The successful business founder is rewarded, he is part of the 1%.  Maybe even part of the .01%.  If he had not started the business then not one person in the 99% would be working in the same company for this potential founder.  A medium sized company might have thousand workers building widgets that are sold to customers.  So the average worker makes very few of the widgets sold.  He is just one in a thousand workers building widgets.  The founder invented the widgets (think iPhone) that are built by the company.  The founder hired the guy who started selling the widgets.  The founder hired the guy who hired the workers and created the manufacturing process to build the widgets.  Now the world has a zillion iPhones (widgets) and the workers had the least part in making that happen.  So here we are, what is fair compensation? (Fair is a very strange word as it has four definitions in its common usage as an adverb*.  1. What I think is fair for me. 2. What I think is fair for you.  3.What you think is fair for you.  4. What you think is fair for me.)  The one thing I think we can all agree on is that everyone should be fairly compensated for their contribution to a business where they are employed.  Each should be compensated by what they contribute to the success of the enterprise and that success is usually measured by the profit the enterprise earns.  The worker who answers a help wanted ad and the founder who risked a substantial amount of time and money.  You can sell your time for a small reward and very little risk and if you think that is unfair then start your own business.

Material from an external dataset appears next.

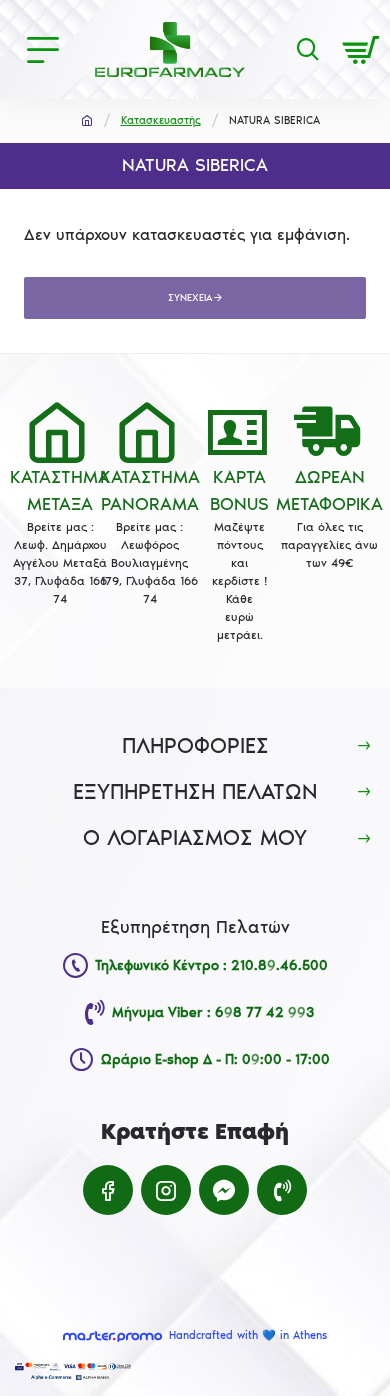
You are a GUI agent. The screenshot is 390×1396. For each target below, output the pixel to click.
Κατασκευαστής (161, 120)
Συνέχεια (190, 298)
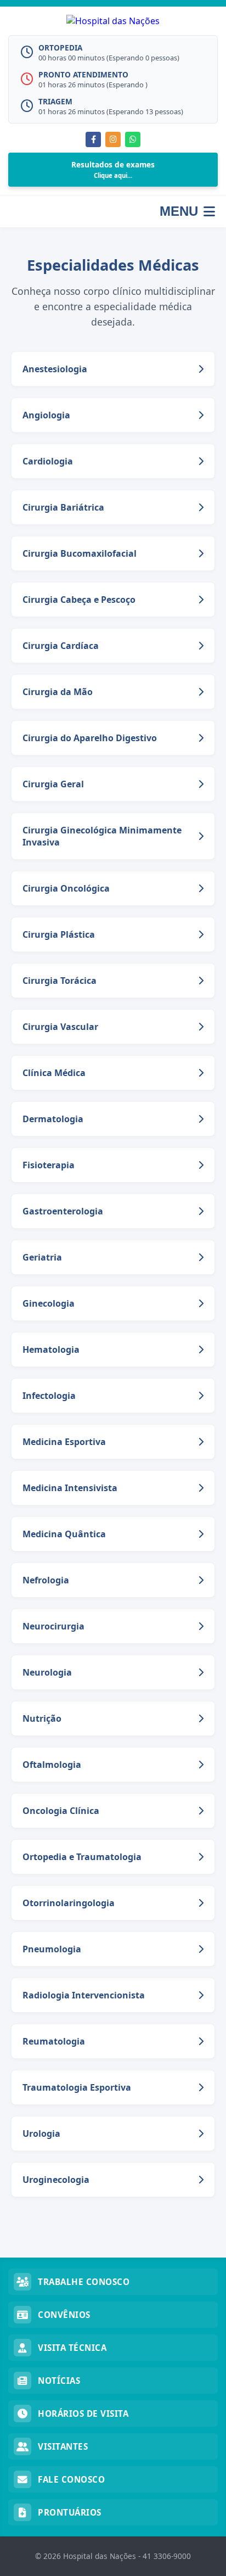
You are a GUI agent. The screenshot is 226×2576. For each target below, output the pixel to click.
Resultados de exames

fair.everyone Synonyms for Fair: impartial, disinterested, unprejudiced refer to lack of bias in opinions, judgments, etc. Fair implies the treating all sides alike, justly and equitably: a fair compromise. Impartial like fair implies showing no more favor to one side than another, but suggests particularly a judicial consideration of a case: an impartial judge. Disinterested implies a fairness arising particularly from lack of desire to obtain a selfish advantage: The motives of her guardian were entirely disinterested. Unprejudiced means not influenced or swayed by bias, or by prejudice caused by irrelevant considerations: an unprejudiced decision.

Let’s be fair to everyone, employee and employer and let the marketplace decide what wages should be, not the government.

David Stewart is retired from tech industry and is now IT director for Citizens Journal, so not exactly as retired as he’d like to be.